Solía pensar que para la matemática se nace o no se nace. Siempre fui medio adoquín o mejor dicho, me había convencido de que lo era.
Cuando mi hijo mayor empezó la escuela, supe que había otras formas de aprendizaje. Mediante la descomposición de los números se llegaba a los resultados desculándolos de tal forma que luego era mucho más sencillo operar mentalmente, por aproximación. También me di cuenta de que yo había aprendido a utilizar fórmulas pensadas por otros que aplicaba sin la más mínima reflexión. Fascinada veía cómo mi hijo resolvía solo y casi sin ayuda los problemas y los cálculos.
Se me ocurrió que probablemente mis nulas aptitudes para los números no eran innatas sino que no habían sido adecuadamente estimuladas por el sistema de enseñanza y la didáctica de fines de la dictadura.
Ahora que estamos en cuarentena, mi hija menor me enfrenta con otra realidad. Este escenario me ubica frente a ella que arrancaría su tercer año de la primaria con hojas llenas de ejercicios de repaso de segundo. De pronto siento que la gesta es imposible, como si se tratase de cálculos algebraicos o topología o mecánica cuántica. Claro que a ella los números no le interesan en lo más mínimo y eso no ayuda.
Pedí socorro a la maestra porque me dí cuenta de que no está entendiendo el sistema numérico, quizás las vacaciones le resetearon la memoria por completo y antes de encarar esas consignas necesitaríamos refrescar los contenidos de primer año. Como nota de color me encontré ante hojas en las que hay muchísimos dibujitos, cientos de pastelitos o de autitos o de florcitas que ella debe encerrar en decenas y unidades para pasar luego a las centenas. No tenemos impresora en casa y las fotocopiadoras están cerradas; me negué a tener que copiar todo eso a mano así que me trasladé hasta lo de mi hermana eludiendo milicos como si fuera una prófuga de la ley y, violando la cuarentena, me hice de los ejercicios impresos.

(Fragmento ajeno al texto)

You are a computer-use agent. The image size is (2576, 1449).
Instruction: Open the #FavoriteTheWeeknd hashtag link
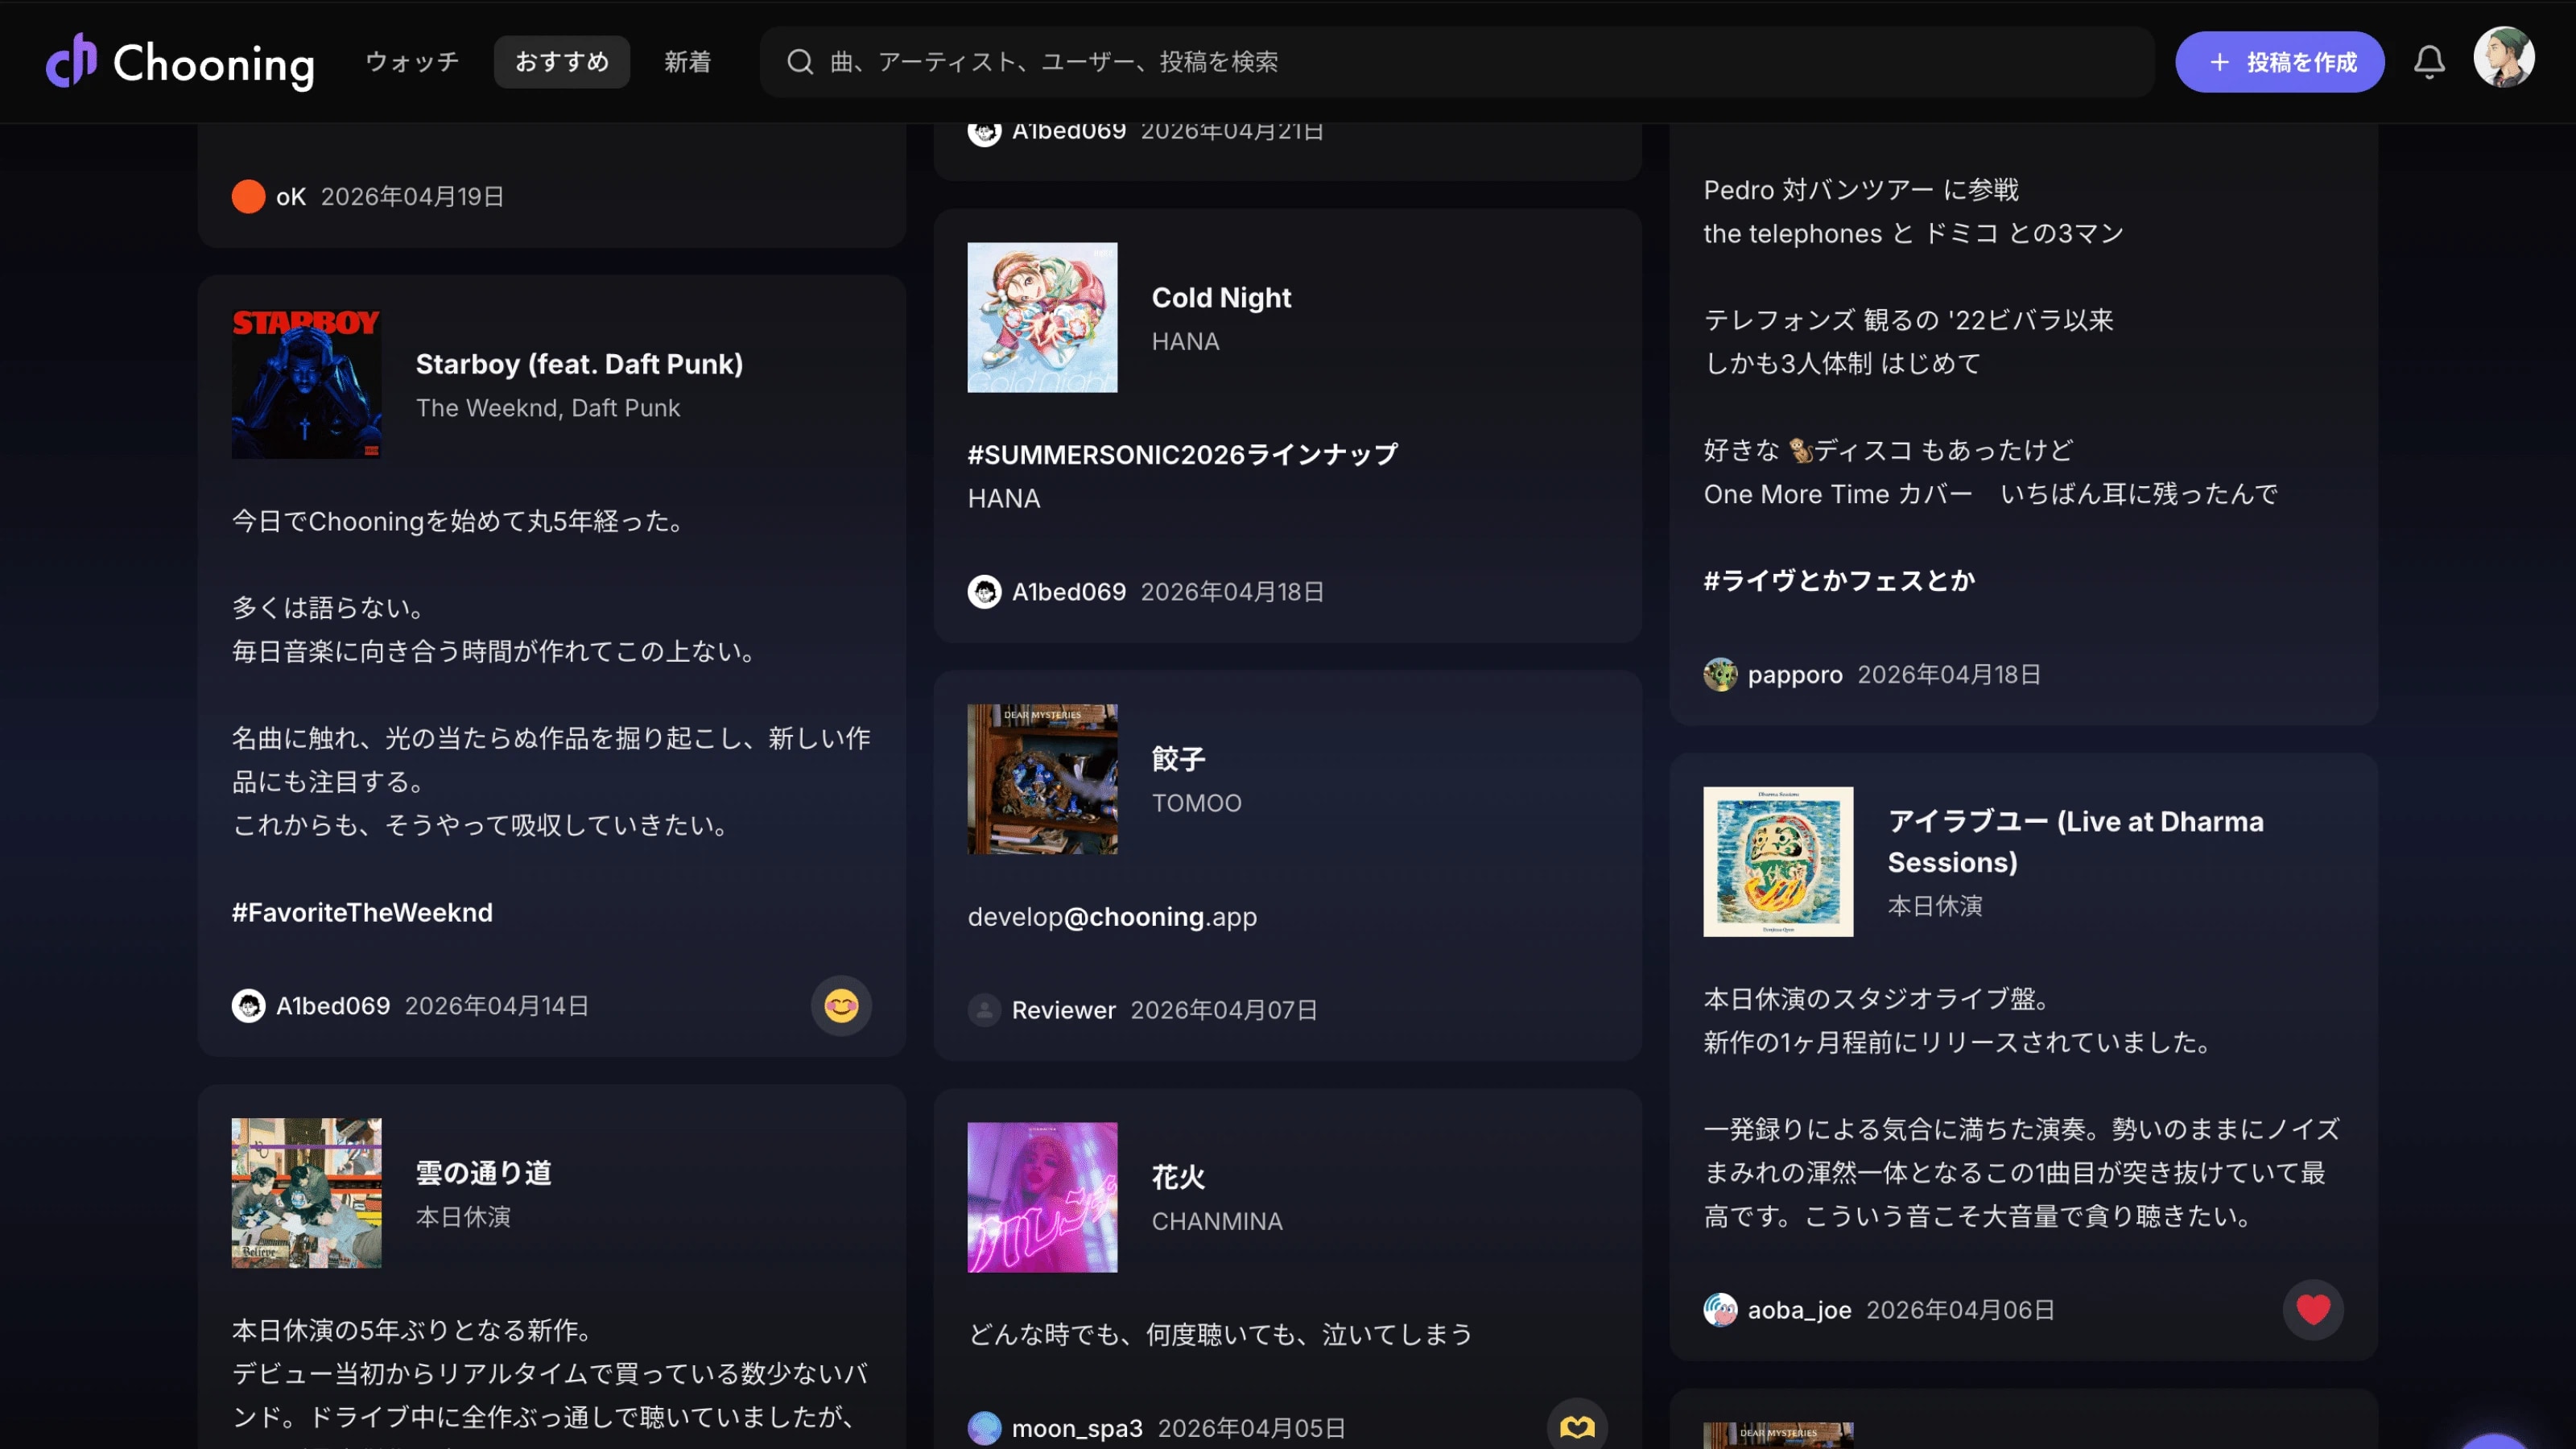coord(362,912)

Ayudarla es todo un desafío a la paciencia y a la creatividad explicativa, de las que carezco. Ella está todo el día saltando, cantando, bailando, dibujando, recortando papelitos, pintando; es evidente que sus intereses pasan absolutamente por otro lado.
Por momentos parece que va queriendo y me entusiasmo pero mi optimismo cae estrepitosamente cuando desconecta, entonces le pregunto cuánto es 3+1 y se queda mirando al infinito; cualquier cosa estúpidamente obvia la deja en corto o se tira a adivinar y manda fruta, como ayer:
-A ver, querida, ¿cuál es el número más chico de la familia del 900?
-Ehhh… mmm… el… ¿400?
(mirando mi cara de desaprobación) ah, no…. ¡Ya sé!… ¿el 10?
Ante mis ganas de llorar mirando al cielo para implorarle piedad al mismísimo espíritu de Pitágoras, la mando un rato al patio o al garage a saltar en la cama elástica. No quiero que me vea derrotada ni que termine como yo, convenciéndose ella también de que en matemática es un adoquín sin remedio; en cambio me siento a tomar un mate, desolada, pensando en que bueno, quizás finalmente haya algo de innato en esta nula nulidad matemática; en una de esas la cosa sea genética y la heredó de su madre, nomás.
Me tomo otro mate y respiro profundo para volver a insistir hasta que salga.